If the nuclear production credit aims to keep existing facilities open, a hydrogen credit aims to change how industrial facilities operate. Today, most of the hydrogen used in industrial facilities like chemical plants is produced by combining natural gas with steam.
But electricity can also be used to split a water molecule into hydrogen. When the process uses renewable energy, it produces so-called green hydrogen. But it tends to be expensive.
The reconciliation bill would provide a $3-per-kilogram tax credit for hydrogen production using renewables. A reduced credit would be available to other technologies using natural gas with carbon capture, and nuclear facilities. In total, the clean hydrogen credits are worth $9 billion over a decade.
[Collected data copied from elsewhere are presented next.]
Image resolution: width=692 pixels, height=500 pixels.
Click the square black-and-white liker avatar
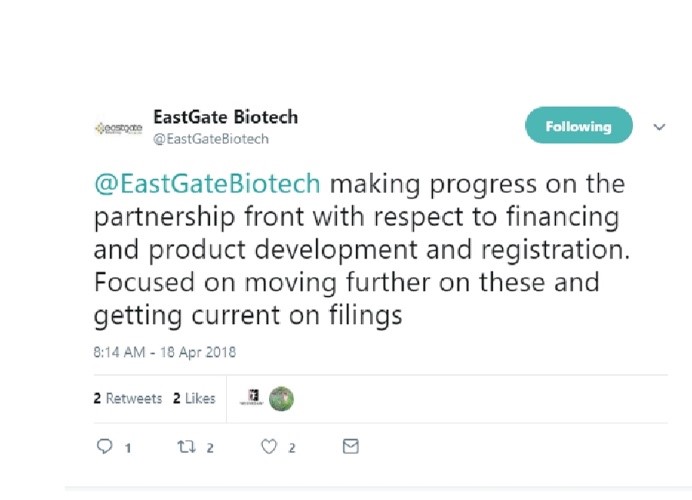point(255,399)
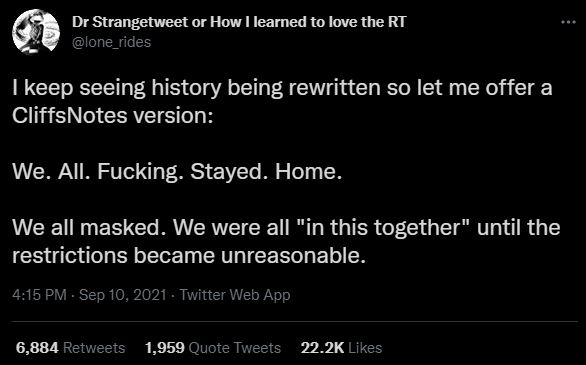
Task: Click the word CliffsNotes in the tweet
Action: 70,115
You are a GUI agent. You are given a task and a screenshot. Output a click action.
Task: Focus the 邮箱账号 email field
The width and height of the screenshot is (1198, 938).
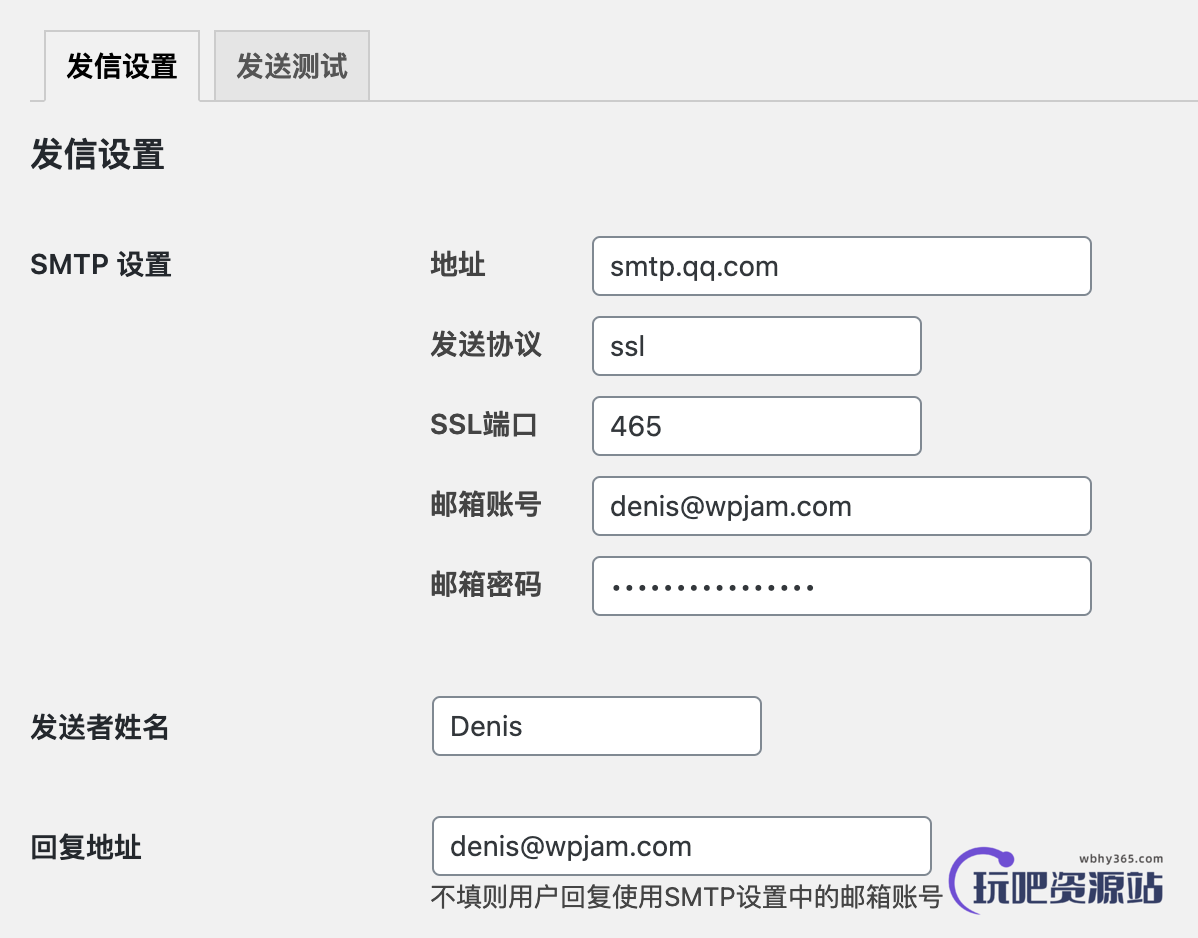point(841,506)
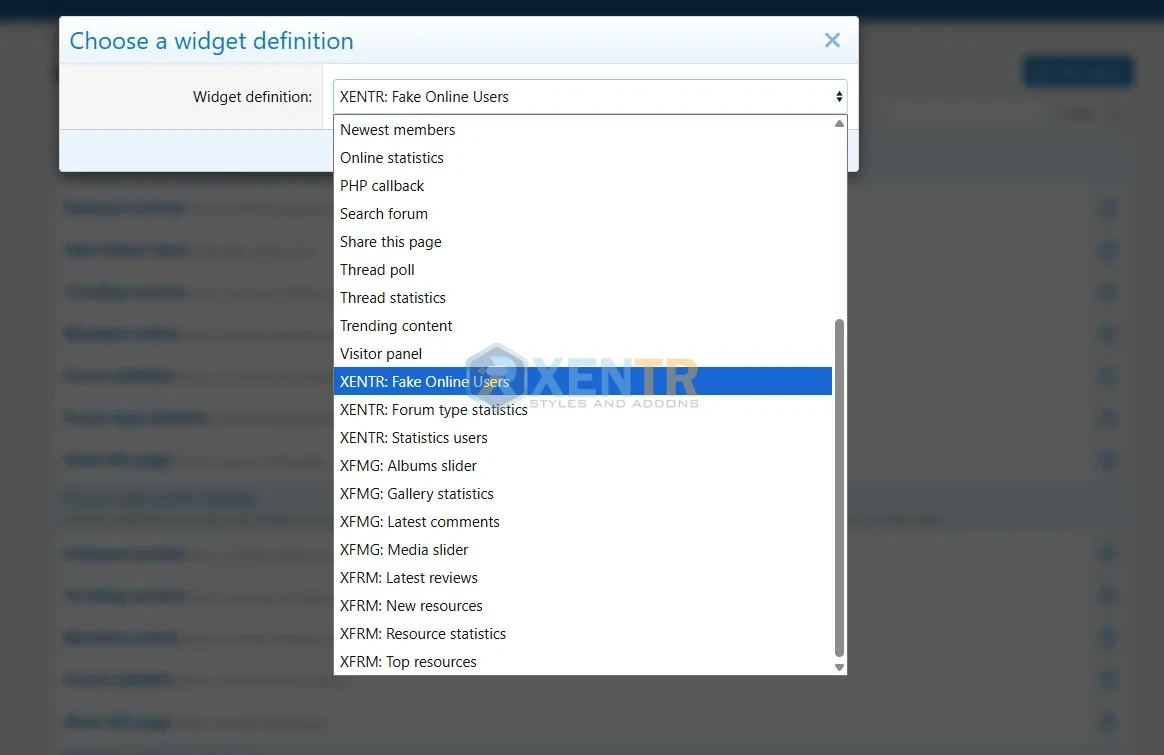
Task: Select XENTR: Forum type statistics
Action: click(434, 409)
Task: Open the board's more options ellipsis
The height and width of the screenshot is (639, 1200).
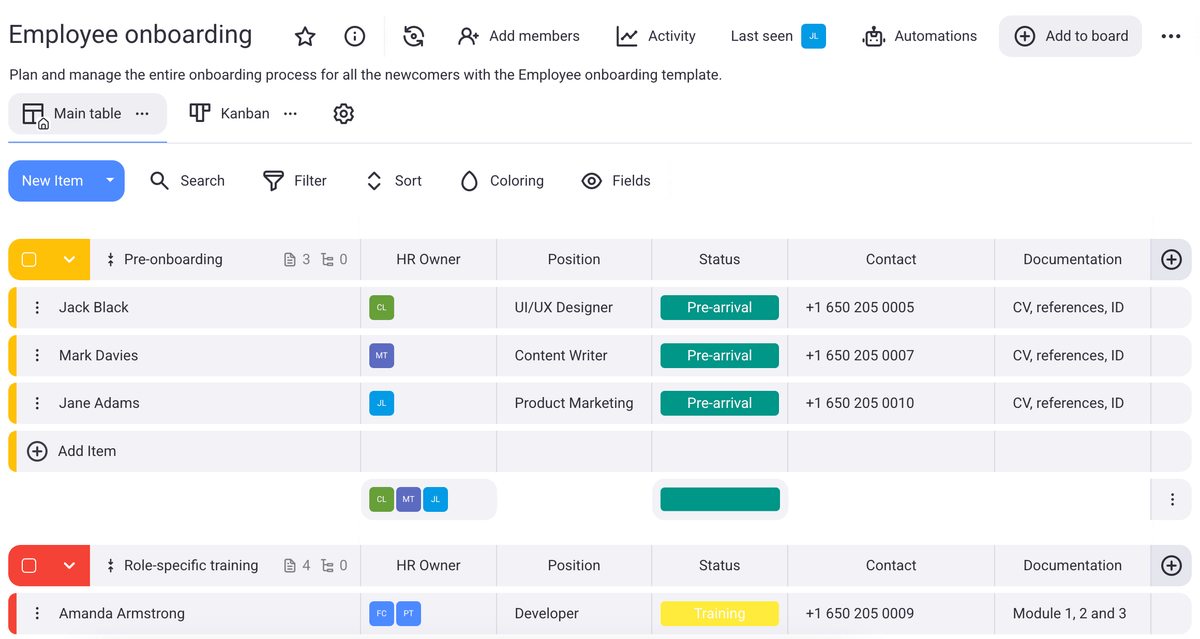Action: point(1171,37)
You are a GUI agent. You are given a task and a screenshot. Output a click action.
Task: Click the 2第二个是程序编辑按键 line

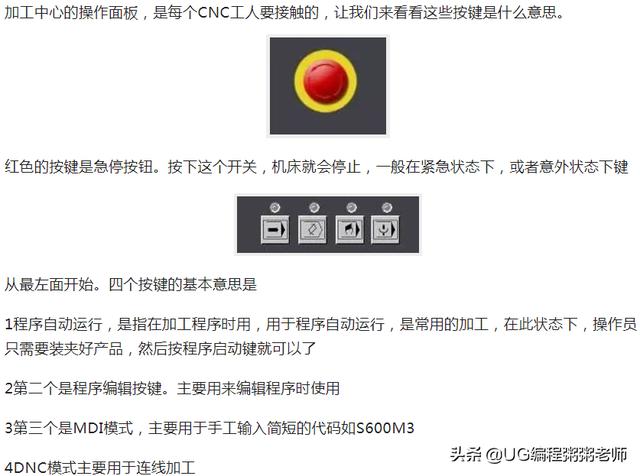(172, 388)
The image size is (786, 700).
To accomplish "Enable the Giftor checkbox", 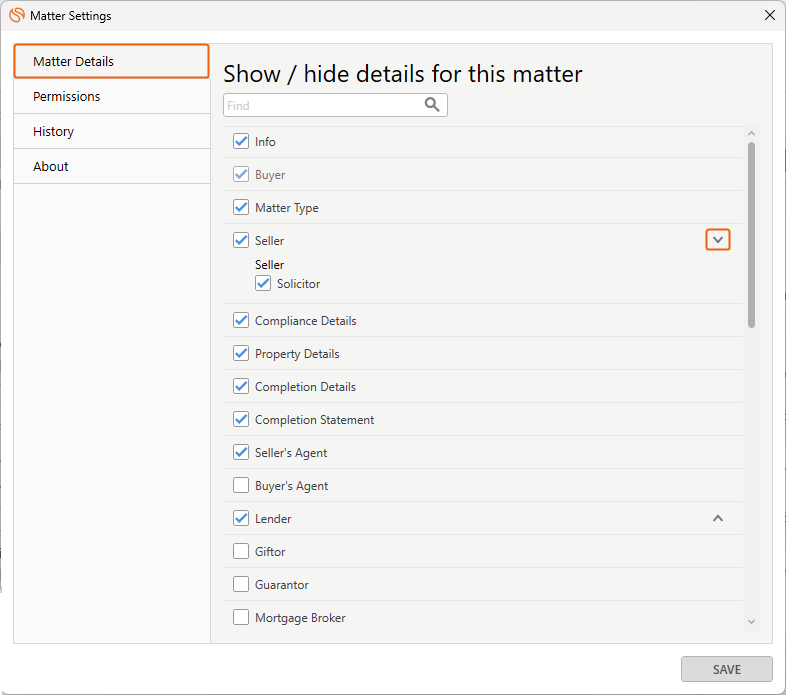I will click(241, 552).
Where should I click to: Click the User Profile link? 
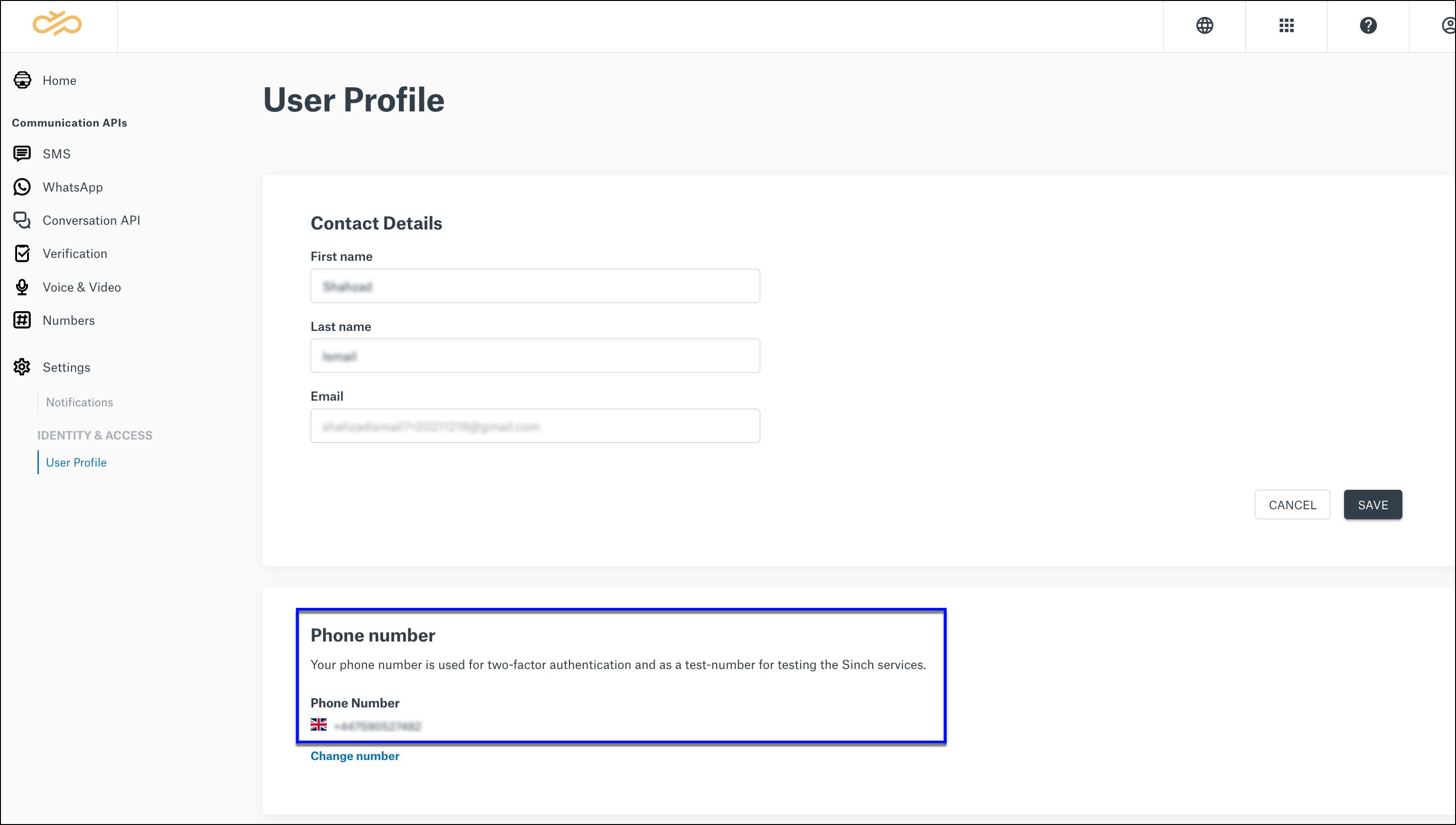point(76,462)
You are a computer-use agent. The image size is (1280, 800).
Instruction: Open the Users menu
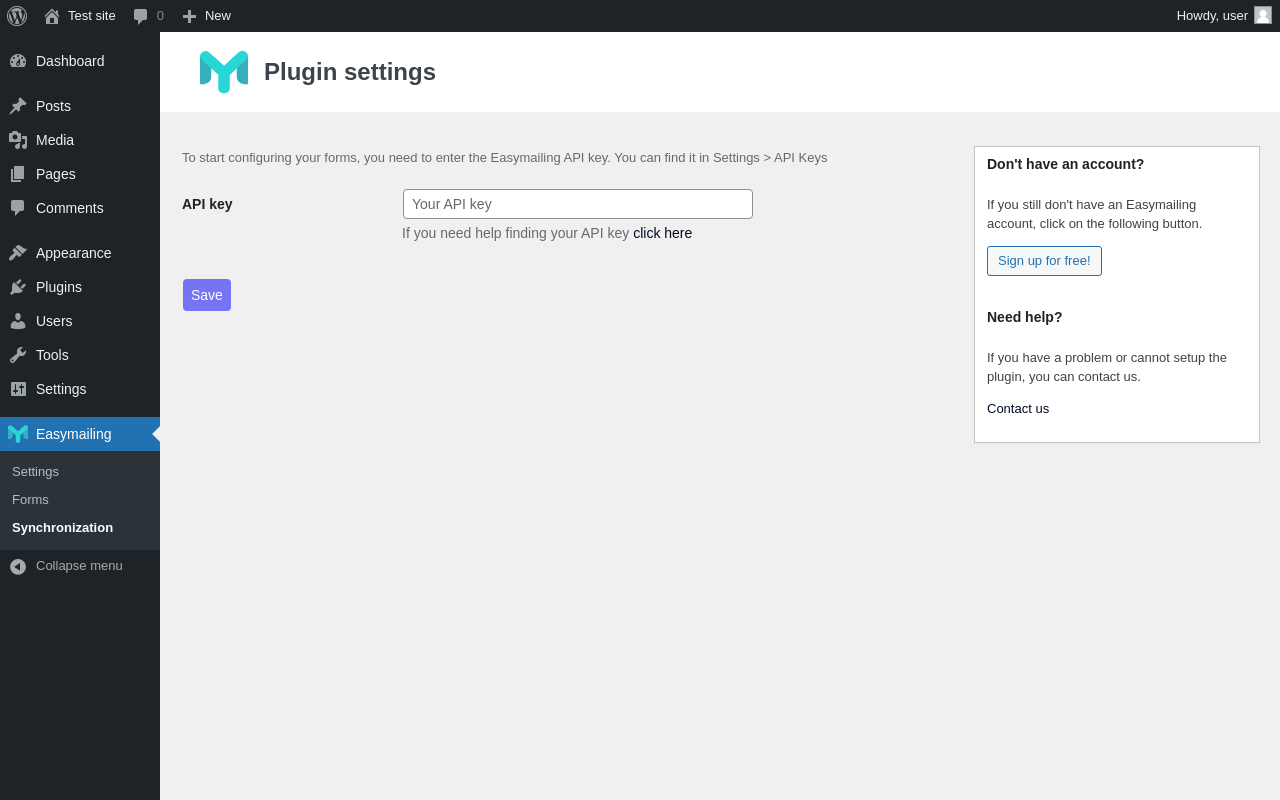pyautogui.click(x=54, y=321)
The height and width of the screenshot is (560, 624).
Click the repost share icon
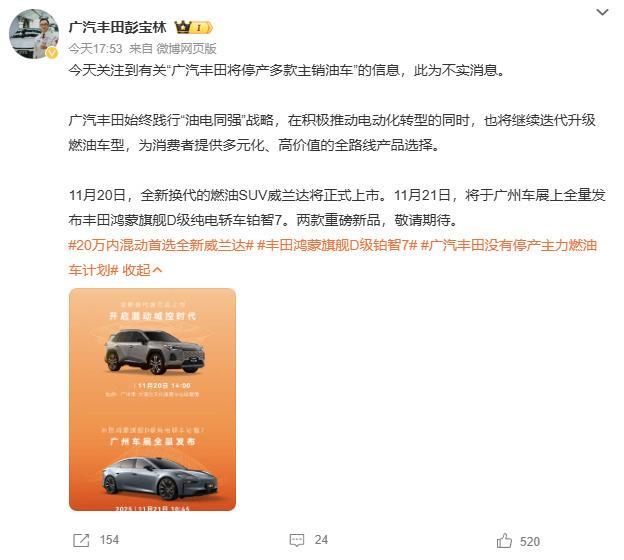click(81, 540)
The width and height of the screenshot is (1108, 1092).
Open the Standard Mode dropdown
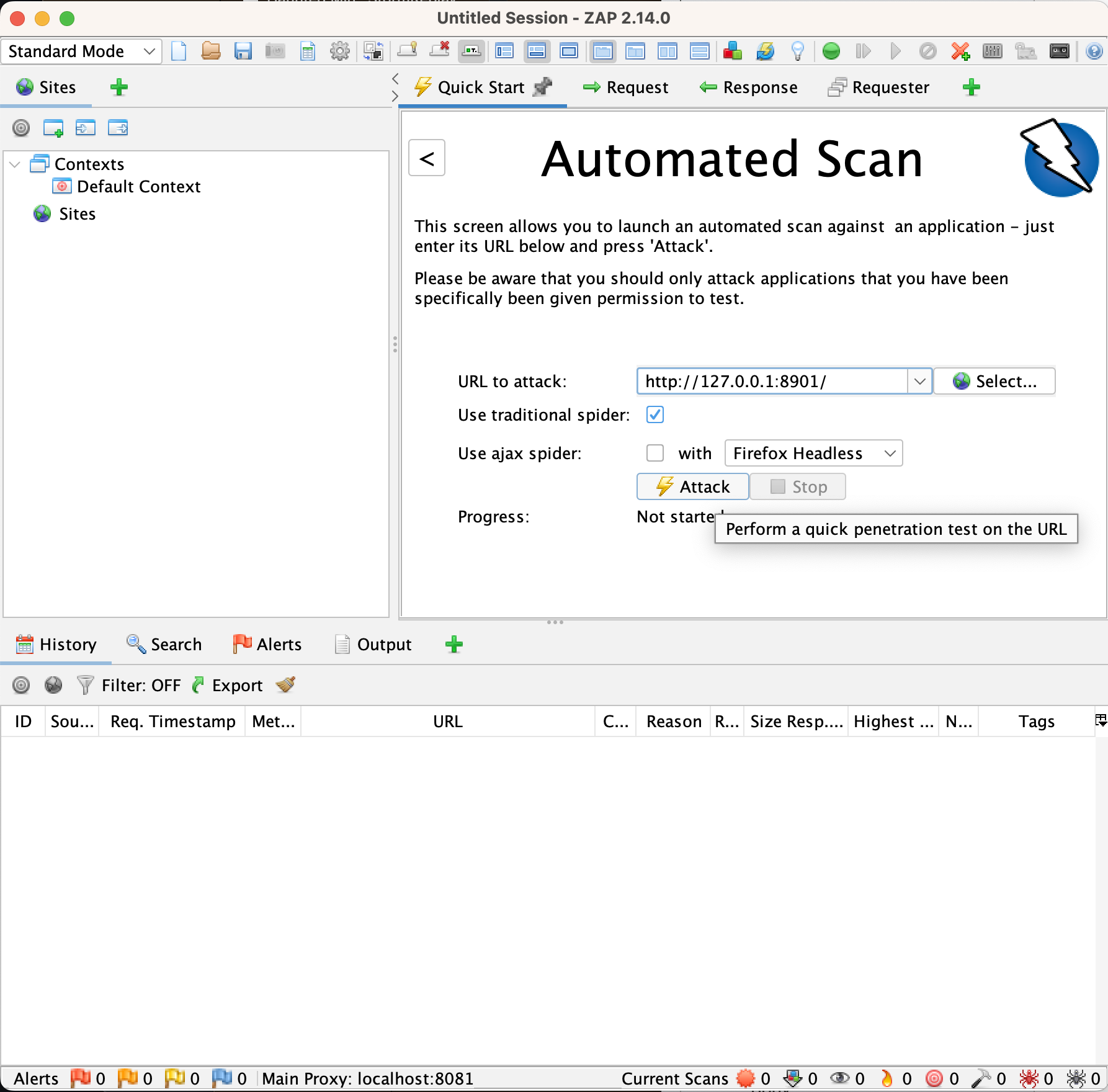(81, 51)
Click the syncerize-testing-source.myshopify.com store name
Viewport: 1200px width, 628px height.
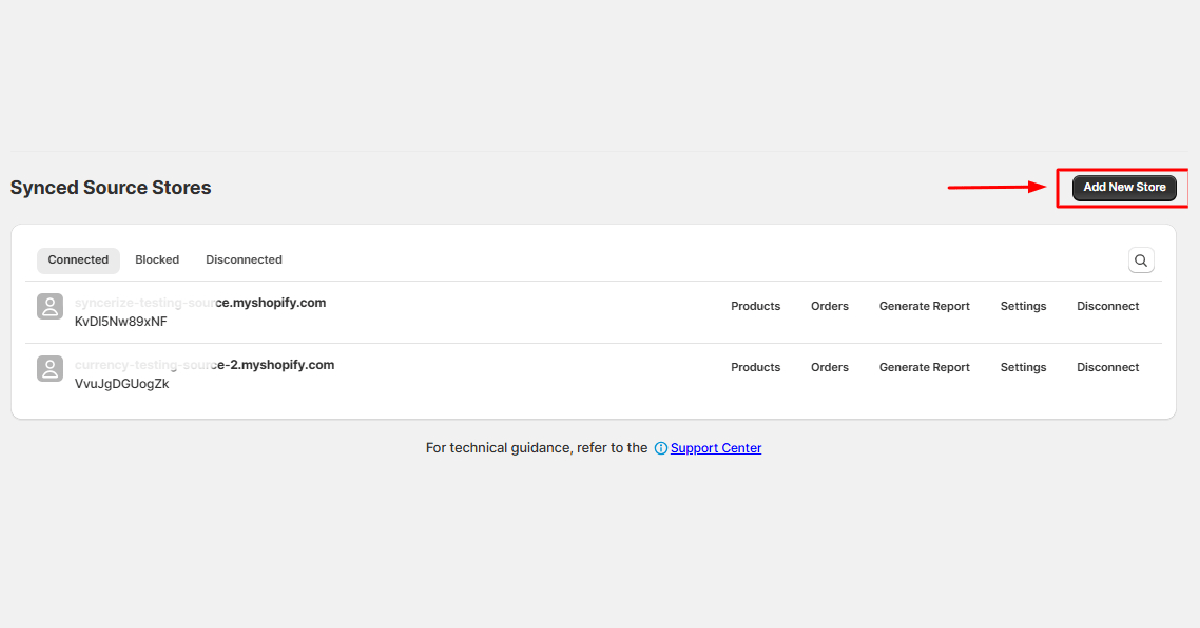pyautogui.click(x=200, y=303)
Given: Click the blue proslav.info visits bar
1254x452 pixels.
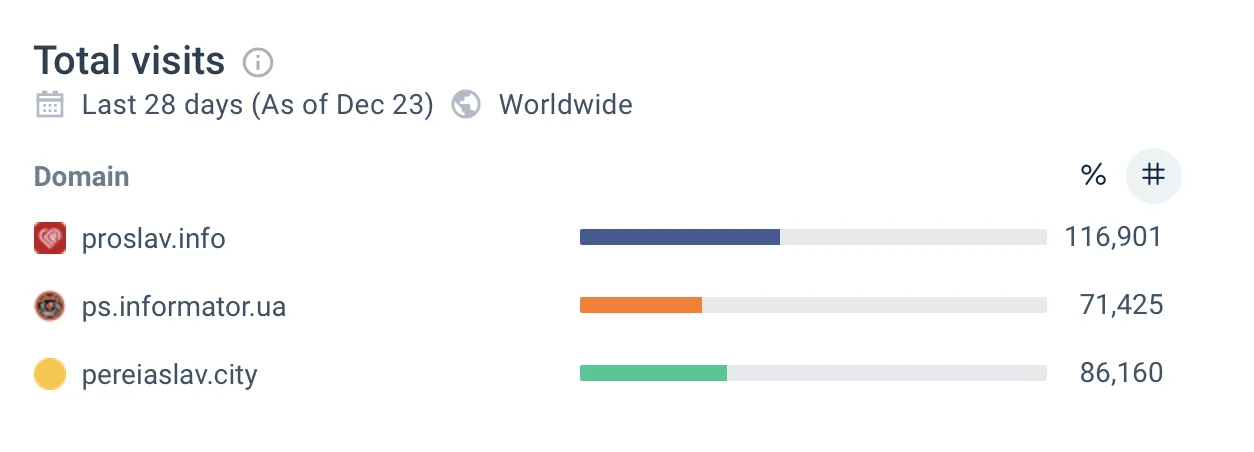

“It really shows the commitment to decarbonization,” said Dan Klein, an energy modeler at S&P Global Platts. “It goes beyond the lowest-hanging fruit, beyond the power sector and EVs.”
Rev your electric motor
Speaking of EVs, the bill would provide $42 billion in tax credits over the next decade for electric transportation. In addition to $15 billion for new EVs and $11 billion for commercial EVs, there is a $7 billion line item for electric bicycles.
The EV tax credits are especially important from a climate perspective because transportation is the leading source of carbon pollution in the U.S., accounting for nearly a third of emissions. Light-duty vehicles account for almost 60 percent of U.S. transportation emissions, according to EPA.
“EVs now are like wind and solar a decade ago,” said Rob Jackson, a Stanford University professor who studies energy systems and climate change. “They are not cost competitive on a levelized basis, but they’re getting there.
“Cars are not so different from power plants,” he added. “Instead of lasting 40 years, they last 15 years. We don’t really have the luxury of waiting for electric vehicles to reach net zero.”
The EV incentives for new vehicles are structured much like the incentives for wind and solar. A new car buyer would get a base incentive of $4,000. An additional $3,500 is available if the vehicle is purchased before 2027. Another $4,500 can be collected if the car is assembled in the U.S. at factories subject to collective bargaining agreements. And, finally, $500 is available if more than 55% of the parts are made in the U.S. The result is a maximum credit of $12,500.
Put it in the ground
The reconciliation package would also expand the 45Q tax incentives for carbon capture and direct air capture (DAC).
Today, a facility that captures carbon dioxide and stores it in the ground would be eligible for a $50-per-ton tax credit. A facility that captures carbon dioxide and pumps it underground to stimulate oil production would be eligible for a $35-per-ton credit.
A big change under the legislation is expanded credits for DAC facilities, which would pull CO2 from the atmosphere and store it underground. A DAC facility that meets the bill’s prevailing wage and apprenticeship requirements would be eligible for a $180-per-ton credit.
Small and large facilities alike could qualify, with a minimum capture threshold of 1,000 metric tons a year. A traditional CCS operation would be able to receive up to $50 a ton.
All the tax credits are accompanied by $3.5 billion in the bipartisan infrastructure deal to help plan DAC hubs. That is music to the ears of DAC supporters like Erin Burns, executive director at Carbon180, a nonprofit that advocates for direct air capture. Assistance from the Energy Department and EPA is needed to help plan and permit new facilities, she said.
“When you think about 45Q, it is really important policy to scaling up carbon management policy. But in and of itself it is not enough to get us to the scale we see in climate models,” she said. “You’re seeing that in coordination with this administration and Congress.”
Correction: An earlier version of this story incorrectly listed the tax credit available to CCS. It is up to $50 a ton.